Kenneth Eugene Goodson (born August 1, 1967) is an American mechanical engineer and academic at Stanford University. He serves as Davies Family Provostial Professor within the university, as well as Senior Associate Dean for Faculty and Academic Affairs within its School of Engineering.

== Early life ==
According to Who's Who in the World, Goodson was born in Lafayette, Indiana on August 1, 1967.

== Education ==
Goodson has received four academic degrees from the Massachusetts Institute of Technology (MIT): two Bachelors of Science in 1989 (one in mechanical engineering and another in music), a Master of Science in 1991 (in mechanical engineering), and a Doctor of Philosophy in 1993 (also in mechanical engineering).

== Career ==
From 1993 to 1994, he worked for Daimler-Benz AG in Germany as a visiting materials scientist. He has been employed at Stanford since 1994 as a professor in the mechanical engineering department. By courtesy, he also holds a professorship in the materials science & engineering department. (Note: Both departments fall under the Stanford University School of Engineering.) Starting in 2008, he was the vice chair of mechanical engineering, and from 2013 to 2019, he held the Robert Bosch Chairman position in the department. Additionally, since 2014, he has held the Davies Family Professorship.

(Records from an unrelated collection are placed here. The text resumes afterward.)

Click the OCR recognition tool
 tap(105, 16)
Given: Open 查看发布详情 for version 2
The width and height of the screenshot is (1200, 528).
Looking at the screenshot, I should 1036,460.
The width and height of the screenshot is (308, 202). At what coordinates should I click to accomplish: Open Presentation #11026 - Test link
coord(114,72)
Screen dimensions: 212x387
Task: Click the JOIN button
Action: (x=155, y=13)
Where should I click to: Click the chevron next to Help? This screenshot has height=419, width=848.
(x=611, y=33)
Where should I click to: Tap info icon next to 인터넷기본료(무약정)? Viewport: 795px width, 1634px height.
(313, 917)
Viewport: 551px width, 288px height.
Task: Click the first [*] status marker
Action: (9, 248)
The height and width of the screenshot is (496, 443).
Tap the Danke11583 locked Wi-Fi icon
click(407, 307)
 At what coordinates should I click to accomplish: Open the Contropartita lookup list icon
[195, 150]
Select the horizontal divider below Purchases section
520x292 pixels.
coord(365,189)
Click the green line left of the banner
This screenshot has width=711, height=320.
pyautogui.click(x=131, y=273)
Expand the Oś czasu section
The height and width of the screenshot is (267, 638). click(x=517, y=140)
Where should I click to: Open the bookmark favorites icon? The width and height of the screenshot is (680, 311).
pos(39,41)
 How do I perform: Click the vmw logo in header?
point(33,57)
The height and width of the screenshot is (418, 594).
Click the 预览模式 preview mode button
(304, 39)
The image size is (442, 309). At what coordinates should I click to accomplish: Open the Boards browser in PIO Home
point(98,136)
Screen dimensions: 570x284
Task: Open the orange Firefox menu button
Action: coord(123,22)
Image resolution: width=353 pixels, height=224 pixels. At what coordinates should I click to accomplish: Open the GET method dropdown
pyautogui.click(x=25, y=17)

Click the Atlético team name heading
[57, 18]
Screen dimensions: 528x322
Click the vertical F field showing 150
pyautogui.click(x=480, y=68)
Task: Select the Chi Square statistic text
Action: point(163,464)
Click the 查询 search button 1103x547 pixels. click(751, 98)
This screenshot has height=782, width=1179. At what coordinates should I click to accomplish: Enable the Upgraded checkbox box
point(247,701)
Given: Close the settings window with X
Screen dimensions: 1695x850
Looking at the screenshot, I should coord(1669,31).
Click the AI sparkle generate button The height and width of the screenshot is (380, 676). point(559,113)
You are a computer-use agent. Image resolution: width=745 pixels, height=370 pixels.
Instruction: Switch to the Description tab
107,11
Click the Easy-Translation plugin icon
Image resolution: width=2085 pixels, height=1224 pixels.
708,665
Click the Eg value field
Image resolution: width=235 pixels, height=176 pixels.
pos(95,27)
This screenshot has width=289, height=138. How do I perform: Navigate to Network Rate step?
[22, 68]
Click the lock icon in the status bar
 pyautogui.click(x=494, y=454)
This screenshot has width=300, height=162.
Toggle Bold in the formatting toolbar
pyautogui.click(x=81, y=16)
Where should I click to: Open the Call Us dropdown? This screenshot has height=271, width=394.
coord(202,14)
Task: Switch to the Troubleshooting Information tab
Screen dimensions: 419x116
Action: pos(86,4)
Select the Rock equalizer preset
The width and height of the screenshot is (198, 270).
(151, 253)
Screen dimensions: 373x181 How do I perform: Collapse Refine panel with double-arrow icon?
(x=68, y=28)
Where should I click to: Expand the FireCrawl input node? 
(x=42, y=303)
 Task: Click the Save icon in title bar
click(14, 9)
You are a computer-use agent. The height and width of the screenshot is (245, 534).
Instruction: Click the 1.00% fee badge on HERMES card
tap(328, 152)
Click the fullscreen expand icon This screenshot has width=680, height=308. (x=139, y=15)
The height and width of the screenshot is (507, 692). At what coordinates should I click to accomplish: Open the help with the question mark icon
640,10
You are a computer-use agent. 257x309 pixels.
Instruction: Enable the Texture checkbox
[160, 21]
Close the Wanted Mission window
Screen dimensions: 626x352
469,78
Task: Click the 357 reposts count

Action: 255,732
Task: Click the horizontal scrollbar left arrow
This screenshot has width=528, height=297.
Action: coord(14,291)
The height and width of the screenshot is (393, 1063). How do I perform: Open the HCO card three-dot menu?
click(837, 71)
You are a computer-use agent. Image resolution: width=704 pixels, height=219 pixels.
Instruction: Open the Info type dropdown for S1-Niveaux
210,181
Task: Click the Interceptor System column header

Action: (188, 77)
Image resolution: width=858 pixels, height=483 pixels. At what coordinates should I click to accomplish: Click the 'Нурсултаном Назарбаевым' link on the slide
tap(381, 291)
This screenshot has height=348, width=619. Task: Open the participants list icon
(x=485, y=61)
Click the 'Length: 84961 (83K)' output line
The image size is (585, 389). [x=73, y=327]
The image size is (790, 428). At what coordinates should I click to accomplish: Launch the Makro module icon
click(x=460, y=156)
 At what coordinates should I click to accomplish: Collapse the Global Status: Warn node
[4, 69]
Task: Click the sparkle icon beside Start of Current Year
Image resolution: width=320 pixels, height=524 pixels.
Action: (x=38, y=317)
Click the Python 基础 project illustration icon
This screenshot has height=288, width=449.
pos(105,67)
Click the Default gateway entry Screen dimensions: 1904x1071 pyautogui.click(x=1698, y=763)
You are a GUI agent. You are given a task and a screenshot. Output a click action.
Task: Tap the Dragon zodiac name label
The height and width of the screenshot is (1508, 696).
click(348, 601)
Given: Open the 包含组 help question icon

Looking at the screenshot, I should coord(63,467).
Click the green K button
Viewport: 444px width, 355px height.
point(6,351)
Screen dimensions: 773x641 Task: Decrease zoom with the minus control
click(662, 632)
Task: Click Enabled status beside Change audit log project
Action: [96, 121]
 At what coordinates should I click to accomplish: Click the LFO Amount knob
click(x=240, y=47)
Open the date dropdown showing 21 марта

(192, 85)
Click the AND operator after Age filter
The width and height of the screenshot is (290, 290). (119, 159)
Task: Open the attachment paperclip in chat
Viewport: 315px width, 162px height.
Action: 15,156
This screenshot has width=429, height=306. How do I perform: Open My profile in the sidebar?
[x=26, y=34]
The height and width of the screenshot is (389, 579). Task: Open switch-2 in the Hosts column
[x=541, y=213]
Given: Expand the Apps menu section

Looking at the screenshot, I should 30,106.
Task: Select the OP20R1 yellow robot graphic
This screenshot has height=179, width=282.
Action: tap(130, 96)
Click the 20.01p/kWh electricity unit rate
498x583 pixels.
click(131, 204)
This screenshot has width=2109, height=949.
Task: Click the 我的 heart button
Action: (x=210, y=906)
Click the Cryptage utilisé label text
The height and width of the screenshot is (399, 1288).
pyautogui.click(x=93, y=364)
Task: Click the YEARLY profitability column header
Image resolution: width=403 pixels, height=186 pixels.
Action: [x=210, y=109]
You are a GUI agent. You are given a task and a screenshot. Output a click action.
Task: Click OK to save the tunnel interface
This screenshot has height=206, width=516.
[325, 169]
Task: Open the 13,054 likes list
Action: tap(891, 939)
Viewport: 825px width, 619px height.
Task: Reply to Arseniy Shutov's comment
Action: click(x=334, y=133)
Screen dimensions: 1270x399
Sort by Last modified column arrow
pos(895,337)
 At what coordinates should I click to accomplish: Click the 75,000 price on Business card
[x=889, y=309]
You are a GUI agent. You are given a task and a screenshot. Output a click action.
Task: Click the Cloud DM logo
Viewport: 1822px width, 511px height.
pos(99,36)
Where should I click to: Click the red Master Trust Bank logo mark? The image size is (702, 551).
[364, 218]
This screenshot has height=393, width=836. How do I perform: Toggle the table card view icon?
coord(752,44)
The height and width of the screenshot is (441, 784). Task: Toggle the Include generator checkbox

He is the principal investigator of the Stanford NanoHeat Lab, and is also an affiliated faculty member of Stanford Bio-X.

Goodson is a fellow of the American Association for the Advancement of Science, American Society of Mechanical Engineers, Institute of Electrical and Electronics Engineers, American Physical Society, and National Academy of Inventors. He is also an elected member of the National Academy of Engineering (class of 2020).

=== Recognition ===
Goodson appears in the 35th through 38th editions of American Men and Women of Science. (Note: .)

== Personal life ==
Goodson moonlights as a baritone soloist in oratorio, and has held voice fellowships from the Tanglewood Music Festival and a Sudler Prize for Arts Achievement (conferred by MIT in 1989). He also posts about woodworking and cycling to his Instagram and Strava accounts, respectively. His wife, Laura Dahl, is a pianist who plays with the Stanford music faculty.

Goodson has also been noted as a cellist.